Stored data
== Segment start ==

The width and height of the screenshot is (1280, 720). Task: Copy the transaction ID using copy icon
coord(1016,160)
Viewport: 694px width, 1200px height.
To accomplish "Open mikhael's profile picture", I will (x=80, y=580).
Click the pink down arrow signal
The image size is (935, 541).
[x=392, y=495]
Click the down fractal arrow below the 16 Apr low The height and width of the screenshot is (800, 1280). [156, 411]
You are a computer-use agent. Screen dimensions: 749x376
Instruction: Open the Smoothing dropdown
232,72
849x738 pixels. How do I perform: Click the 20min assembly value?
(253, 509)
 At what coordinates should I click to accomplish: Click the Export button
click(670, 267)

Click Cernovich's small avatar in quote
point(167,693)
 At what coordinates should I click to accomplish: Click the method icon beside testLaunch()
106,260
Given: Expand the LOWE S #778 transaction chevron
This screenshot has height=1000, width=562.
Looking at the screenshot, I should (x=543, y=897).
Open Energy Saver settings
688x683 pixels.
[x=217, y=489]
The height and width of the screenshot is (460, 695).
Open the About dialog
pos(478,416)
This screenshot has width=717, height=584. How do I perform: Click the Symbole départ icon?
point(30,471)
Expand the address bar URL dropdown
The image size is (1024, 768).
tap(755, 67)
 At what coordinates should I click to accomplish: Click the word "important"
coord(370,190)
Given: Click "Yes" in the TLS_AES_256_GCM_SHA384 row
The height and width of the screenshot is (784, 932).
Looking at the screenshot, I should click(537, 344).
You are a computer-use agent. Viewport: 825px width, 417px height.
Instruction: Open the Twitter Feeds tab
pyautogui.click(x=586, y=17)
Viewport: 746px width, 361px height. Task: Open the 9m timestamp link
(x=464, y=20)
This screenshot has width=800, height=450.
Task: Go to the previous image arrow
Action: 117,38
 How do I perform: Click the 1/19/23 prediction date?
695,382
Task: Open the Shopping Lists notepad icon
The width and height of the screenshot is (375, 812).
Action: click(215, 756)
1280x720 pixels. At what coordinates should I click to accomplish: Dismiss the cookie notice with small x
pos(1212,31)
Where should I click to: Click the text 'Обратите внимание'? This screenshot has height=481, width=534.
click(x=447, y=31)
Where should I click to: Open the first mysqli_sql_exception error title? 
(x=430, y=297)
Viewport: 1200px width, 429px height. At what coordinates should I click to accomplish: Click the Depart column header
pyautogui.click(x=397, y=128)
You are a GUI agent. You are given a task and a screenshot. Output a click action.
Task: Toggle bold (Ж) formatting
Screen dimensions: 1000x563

== Segment end ==

What is needed: Lines that include the word "dimensions" are to be extracted from the data above.

Answer:
You are a computer-use agent. Screen dimensions: 749x376
Screen dimensions: 1000x563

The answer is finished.